## DATA IN THIS EXERCISE:
_ _ _ _ _ _ _
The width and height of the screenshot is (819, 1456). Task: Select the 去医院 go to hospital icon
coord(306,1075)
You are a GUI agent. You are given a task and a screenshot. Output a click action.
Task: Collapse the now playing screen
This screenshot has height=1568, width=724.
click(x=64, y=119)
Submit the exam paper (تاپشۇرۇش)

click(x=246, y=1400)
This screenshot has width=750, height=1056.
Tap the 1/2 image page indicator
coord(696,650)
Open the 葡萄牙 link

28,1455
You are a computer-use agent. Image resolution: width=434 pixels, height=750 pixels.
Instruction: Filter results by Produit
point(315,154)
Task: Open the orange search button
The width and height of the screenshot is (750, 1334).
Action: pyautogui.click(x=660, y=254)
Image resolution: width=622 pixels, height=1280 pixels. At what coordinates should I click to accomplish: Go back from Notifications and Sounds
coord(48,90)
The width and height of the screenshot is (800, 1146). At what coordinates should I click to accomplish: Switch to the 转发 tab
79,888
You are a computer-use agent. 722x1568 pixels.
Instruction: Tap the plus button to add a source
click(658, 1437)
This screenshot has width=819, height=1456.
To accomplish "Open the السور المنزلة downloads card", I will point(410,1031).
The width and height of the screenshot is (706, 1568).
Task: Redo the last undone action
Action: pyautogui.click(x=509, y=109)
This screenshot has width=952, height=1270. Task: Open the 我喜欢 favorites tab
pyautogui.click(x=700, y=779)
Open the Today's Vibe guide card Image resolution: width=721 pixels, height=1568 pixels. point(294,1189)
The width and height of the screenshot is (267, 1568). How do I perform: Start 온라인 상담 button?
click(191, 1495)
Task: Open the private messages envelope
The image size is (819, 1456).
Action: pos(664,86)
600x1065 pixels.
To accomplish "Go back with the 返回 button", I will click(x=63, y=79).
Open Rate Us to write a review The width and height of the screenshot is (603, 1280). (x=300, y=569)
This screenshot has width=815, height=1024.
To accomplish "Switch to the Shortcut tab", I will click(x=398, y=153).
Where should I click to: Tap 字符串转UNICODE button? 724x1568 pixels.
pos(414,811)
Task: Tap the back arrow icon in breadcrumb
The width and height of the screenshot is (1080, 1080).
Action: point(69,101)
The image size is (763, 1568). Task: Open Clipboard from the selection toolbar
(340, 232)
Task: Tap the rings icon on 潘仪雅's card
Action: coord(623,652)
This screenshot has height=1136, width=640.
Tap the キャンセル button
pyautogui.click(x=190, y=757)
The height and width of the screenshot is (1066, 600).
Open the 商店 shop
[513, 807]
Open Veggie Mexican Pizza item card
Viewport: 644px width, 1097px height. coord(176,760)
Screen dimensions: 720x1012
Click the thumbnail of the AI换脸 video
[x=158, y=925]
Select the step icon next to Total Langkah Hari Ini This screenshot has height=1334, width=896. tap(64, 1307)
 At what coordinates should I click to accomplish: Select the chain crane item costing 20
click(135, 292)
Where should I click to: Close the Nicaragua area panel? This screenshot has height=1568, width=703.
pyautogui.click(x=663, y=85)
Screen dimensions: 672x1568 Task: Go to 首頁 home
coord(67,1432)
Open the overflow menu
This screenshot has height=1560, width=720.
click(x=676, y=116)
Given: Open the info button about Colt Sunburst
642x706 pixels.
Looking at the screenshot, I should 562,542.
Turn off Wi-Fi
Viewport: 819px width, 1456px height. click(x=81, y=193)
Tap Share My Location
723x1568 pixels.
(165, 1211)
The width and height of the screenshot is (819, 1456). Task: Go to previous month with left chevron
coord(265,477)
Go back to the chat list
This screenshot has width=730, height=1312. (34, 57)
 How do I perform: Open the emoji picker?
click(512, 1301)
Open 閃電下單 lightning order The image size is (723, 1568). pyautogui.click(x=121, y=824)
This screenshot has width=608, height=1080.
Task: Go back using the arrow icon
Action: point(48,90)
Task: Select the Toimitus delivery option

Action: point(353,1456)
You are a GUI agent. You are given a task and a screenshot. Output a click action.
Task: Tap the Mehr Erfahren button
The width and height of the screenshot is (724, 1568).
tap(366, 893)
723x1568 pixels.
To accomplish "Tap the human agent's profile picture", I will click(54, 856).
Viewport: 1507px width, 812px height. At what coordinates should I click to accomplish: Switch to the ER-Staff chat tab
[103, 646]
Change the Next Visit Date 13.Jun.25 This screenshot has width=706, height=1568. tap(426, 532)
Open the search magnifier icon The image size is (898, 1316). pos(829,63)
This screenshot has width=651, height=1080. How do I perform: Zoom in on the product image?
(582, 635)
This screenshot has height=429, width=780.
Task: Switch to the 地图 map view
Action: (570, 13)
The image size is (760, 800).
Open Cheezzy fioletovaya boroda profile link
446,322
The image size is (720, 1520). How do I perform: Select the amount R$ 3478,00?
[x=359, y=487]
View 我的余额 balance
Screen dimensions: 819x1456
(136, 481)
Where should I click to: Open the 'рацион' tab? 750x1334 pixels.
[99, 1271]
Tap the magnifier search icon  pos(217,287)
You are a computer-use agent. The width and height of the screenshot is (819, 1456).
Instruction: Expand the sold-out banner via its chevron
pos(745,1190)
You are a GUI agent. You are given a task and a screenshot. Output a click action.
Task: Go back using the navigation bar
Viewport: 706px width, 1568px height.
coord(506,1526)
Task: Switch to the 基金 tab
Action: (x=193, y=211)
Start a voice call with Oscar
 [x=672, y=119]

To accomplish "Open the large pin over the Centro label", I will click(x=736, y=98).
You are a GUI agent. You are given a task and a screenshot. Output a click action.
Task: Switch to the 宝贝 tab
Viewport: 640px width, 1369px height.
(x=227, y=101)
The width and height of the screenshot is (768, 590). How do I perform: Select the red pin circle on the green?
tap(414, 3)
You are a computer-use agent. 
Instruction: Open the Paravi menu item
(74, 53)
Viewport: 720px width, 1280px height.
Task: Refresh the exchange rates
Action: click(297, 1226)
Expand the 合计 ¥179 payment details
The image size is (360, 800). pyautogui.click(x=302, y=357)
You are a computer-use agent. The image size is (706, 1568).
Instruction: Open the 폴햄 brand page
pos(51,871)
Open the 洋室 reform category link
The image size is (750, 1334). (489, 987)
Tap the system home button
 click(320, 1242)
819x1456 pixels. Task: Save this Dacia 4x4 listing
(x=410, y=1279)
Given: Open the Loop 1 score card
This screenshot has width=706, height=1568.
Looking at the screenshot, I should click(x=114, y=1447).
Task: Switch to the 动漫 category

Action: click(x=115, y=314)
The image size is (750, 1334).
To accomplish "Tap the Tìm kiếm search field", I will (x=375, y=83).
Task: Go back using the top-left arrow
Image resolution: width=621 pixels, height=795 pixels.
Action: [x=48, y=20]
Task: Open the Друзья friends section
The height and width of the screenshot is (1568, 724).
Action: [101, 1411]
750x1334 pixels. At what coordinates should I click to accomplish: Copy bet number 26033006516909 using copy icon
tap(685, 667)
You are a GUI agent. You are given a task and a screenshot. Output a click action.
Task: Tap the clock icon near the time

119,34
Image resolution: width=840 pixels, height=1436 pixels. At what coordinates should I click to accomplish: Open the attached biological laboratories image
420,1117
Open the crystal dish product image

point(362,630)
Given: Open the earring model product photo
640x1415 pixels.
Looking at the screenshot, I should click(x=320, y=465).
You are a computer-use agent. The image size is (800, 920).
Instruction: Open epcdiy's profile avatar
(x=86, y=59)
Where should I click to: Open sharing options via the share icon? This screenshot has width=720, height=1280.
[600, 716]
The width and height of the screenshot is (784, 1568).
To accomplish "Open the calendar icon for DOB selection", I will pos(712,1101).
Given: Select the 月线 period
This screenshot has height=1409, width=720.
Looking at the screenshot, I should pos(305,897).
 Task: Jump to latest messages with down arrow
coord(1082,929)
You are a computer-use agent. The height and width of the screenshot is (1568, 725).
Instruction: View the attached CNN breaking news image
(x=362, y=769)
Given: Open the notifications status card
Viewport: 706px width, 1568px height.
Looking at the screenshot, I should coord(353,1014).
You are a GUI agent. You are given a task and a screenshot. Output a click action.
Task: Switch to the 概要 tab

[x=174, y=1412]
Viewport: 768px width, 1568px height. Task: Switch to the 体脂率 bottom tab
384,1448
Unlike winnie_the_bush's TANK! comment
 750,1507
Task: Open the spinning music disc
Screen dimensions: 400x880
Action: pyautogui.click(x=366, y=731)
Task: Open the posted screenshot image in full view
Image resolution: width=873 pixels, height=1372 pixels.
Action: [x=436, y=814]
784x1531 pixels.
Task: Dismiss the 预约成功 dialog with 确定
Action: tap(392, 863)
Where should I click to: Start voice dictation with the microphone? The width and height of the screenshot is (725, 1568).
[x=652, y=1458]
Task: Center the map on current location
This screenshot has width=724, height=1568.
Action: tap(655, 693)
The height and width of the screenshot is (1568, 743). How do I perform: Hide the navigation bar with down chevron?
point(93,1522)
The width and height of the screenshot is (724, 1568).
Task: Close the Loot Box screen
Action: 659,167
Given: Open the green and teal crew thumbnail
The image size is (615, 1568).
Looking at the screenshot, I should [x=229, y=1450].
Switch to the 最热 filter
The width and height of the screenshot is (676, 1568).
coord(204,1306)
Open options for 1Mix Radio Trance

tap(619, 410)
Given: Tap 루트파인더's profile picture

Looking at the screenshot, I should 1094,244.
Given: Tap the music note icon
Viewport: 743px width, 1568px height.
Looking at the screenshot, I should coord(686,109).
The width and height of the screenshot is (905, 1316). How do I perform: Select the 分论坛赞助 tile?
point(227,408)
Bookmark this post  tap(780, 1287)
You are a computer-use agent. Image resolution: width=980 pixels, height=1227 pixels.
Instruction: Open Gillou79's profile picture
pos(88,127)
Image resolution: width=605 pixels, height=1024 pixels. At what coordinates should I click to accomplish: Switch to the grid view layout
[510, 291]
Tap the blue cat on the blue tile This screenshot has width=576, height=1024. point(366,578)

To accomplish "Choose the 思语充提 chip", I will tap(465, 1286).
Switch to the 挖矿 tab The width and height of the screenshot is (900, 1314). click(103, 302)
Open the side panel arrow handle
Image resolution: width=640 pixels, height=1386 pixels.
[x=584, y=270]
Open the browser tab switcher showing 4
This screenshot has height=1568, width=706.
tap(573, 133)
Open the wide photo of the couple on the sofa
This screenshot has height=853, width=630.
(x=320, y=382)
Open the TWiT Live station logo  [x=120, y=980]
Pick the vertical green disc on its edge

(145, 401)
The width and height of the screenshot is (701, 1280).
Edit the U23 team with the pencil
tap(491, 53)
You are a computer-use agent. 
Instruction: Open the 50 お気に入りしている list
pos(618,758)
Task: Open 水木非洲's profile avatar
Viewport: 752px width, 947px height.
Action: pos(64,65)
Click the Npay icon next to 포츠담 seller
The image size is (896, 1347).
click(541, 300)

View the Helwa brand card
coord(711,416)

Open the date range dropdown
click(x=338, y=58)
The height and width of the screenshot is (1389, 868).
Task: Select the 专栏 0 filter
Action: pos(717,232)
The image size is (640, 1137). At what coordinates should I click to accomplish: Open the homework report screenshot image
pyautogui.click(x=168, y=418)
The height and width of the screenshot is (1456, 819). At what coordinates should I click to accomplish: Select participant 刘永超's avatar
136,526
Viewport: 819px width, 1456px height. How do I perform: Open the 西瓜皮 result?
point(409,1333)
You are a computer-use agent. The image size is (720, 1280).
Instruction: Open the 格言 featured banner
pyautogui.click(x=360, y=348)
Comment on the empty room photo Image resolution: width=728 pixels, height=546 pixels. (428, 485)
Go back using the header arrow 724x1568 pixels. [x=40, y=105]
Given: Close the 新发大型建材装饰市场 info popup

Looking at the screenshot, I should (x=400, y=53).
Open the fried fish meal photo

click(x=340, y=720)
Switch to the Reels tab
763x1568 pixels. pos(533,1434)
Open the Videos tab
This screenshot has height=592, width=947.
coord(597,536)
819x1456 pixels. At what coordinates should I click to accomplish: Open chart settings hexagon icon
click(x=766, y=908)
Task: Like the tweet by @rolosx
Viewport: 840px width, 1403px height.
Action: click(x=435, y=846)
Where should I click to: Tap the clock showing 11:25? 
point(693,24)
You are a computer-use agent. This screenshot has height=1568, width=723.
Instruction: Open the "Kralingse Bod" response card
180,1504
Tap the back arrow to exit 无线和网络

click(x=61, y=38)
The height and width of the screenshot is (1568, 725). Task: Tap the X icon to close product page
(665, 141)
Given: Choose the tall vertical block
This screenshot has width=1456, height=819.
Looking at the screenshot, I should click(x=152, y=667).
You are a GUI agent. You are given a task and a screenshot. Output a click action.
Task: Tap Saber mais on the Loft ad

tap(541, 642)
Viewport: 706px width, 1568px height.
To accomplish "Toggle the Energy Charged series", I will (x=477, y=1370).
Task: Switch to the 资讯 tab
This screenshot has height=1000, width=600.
_ _ _ _ _ _ _
## WORK TO COMPLETE:
Reproduce the records verbatim, starting at their first line and continuing up to and including the line that contains "Action: pyautogui.click(x=660, y=254)".

## TASK RESULT:
The width and height of the screenshot is (819, 1456). Task: Select the 去医院 go to hospital icon
coord(306,1075)
You are a GUI agent. You are given a task and a screenshot. Output a click action.
Task: Collapse the now playing screen
This screenshot has height=1568, width=724.
click(x=64, y=119)
Submit the exam paper (تاپشۇرۇش)

click(x=246, y=1400)
This screenshot has width=750, height=1056.
Tap the 1/2 image page indicator
coord(696,650)
Open the 葡萄牙 link

28,1455
You are a computer-use agent. Image resolution: width=434 pixels, height=750 pixels.
Instruction: Filter results by Produit
point(315,154)
Task: Open the orange search button
The width and height of the screenshot is (750, 1334).
Action: pyautogui.click(x=660, y=254)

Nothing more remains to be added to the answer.